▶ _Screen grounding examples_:
+--

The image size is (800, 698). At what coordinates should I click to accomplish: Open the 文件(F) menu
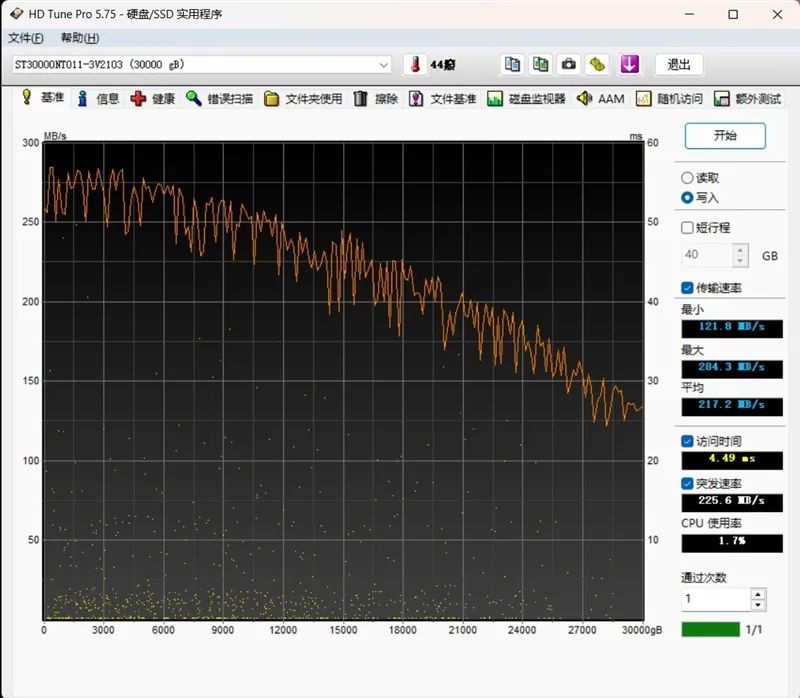point(26,38)
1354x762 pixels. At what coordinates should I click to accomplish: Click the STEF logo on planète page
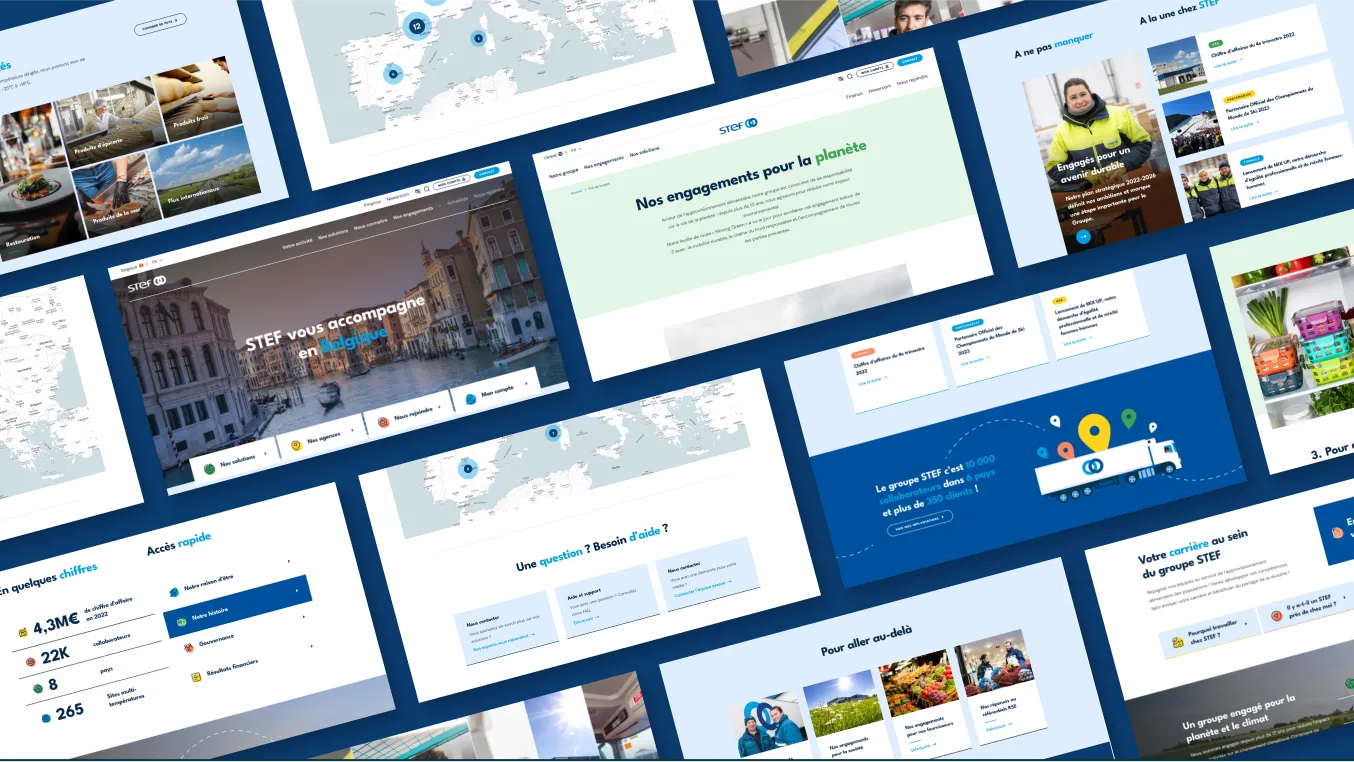pyautogui.click(x=738, y=125)
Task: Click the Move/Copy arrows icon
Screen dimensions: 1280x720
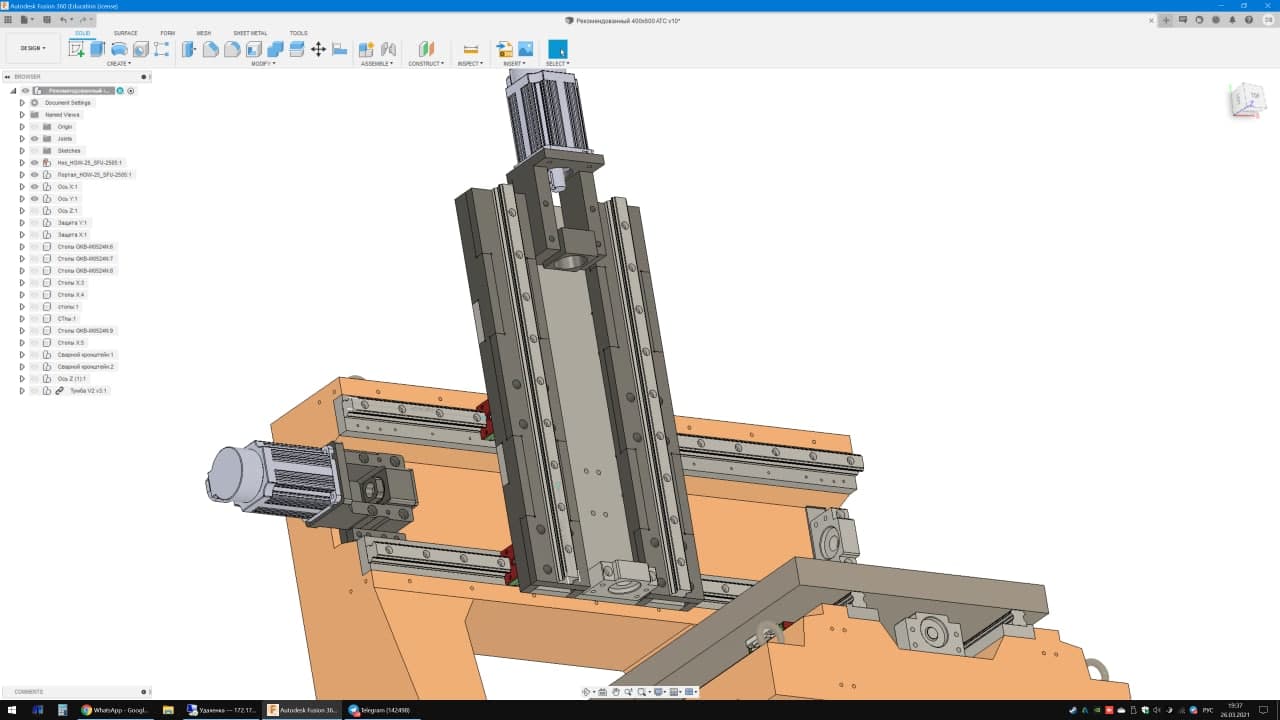Action: (318, 49)
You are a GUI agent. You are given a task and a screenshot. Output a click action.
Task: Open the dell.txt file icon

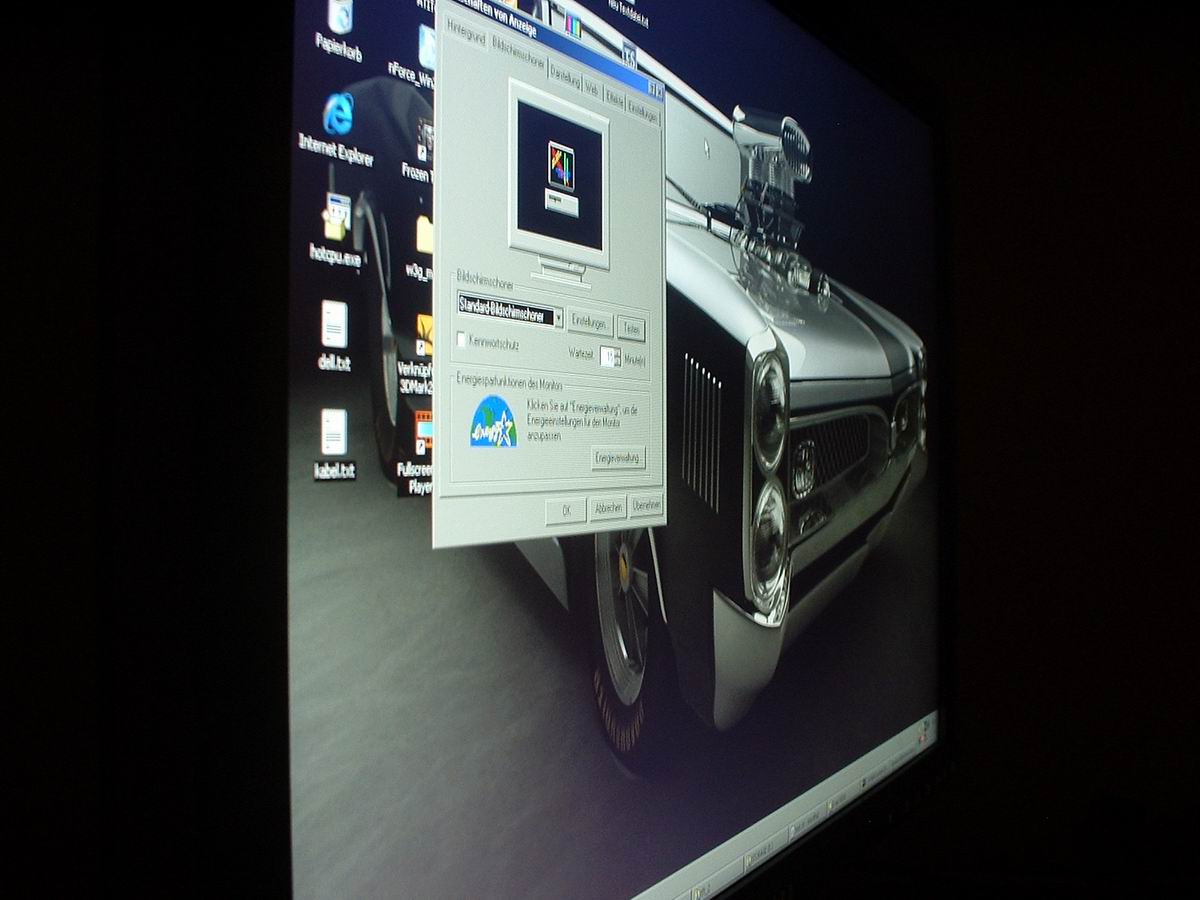334,325
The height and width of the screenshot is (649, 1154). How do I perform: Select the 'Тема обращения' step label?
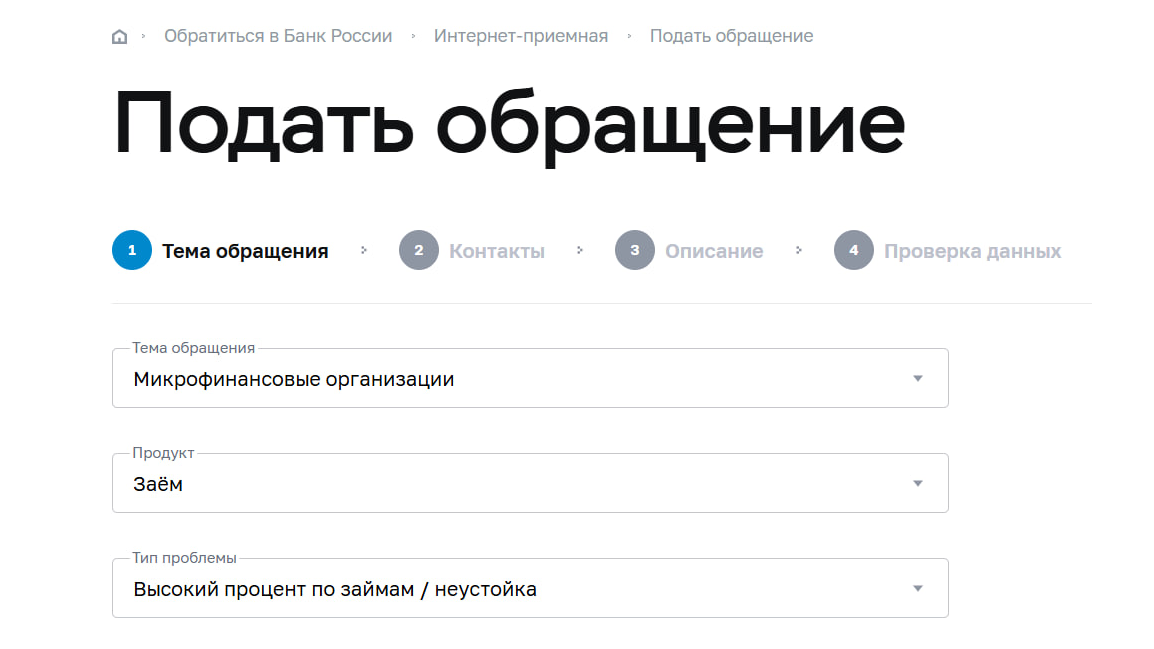[x=245, y=251]
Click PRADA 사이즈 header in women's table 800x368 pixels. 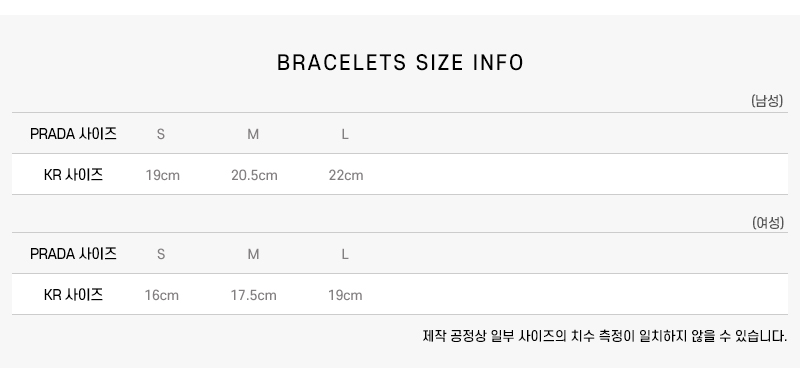tap(73, 254)
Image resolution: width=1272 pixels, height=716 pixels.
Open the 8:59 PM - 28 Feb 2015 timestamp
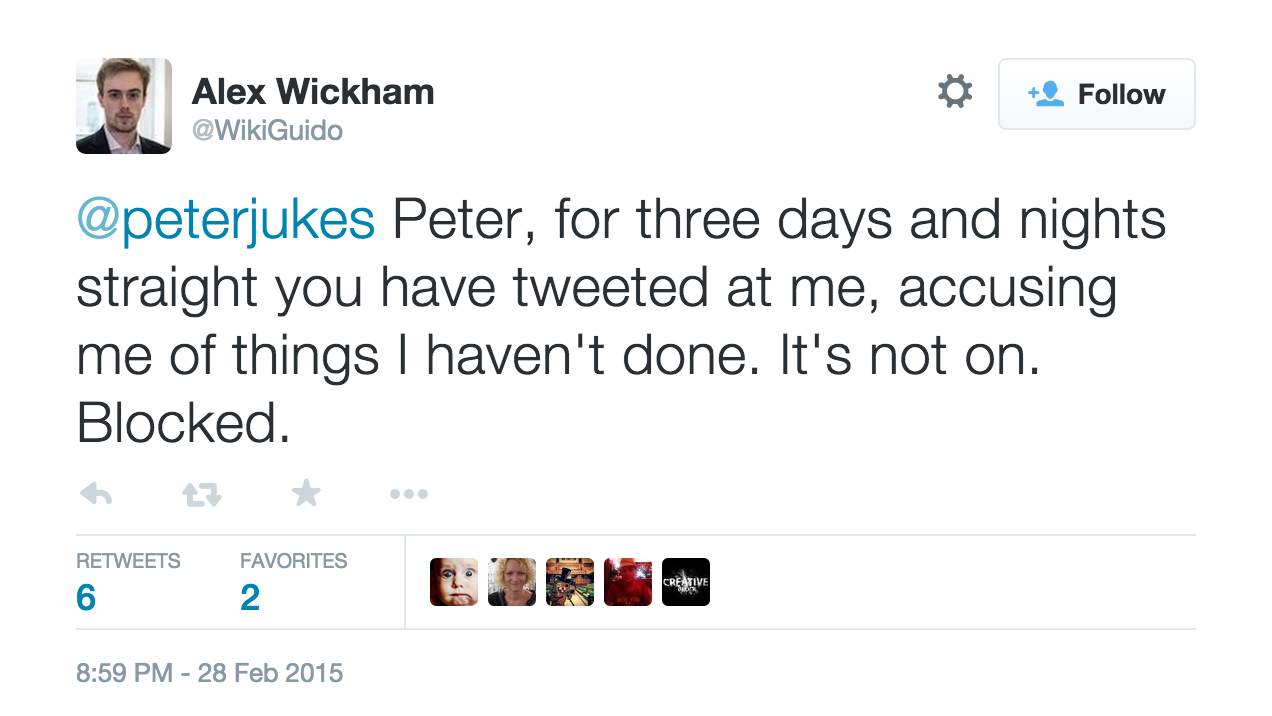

+--

▶ _Aim of the exercise_: Pick out each line of the records above that contains the word "accomplish", and copy those lines.

▶ _Task result_:
The image size is (800, 698). At what coordinates should I click to accomplish: Open the 文件(F) menu
1354x762 pixels. At what coordinates should I click to accomplish: Click the STEF logo on planète page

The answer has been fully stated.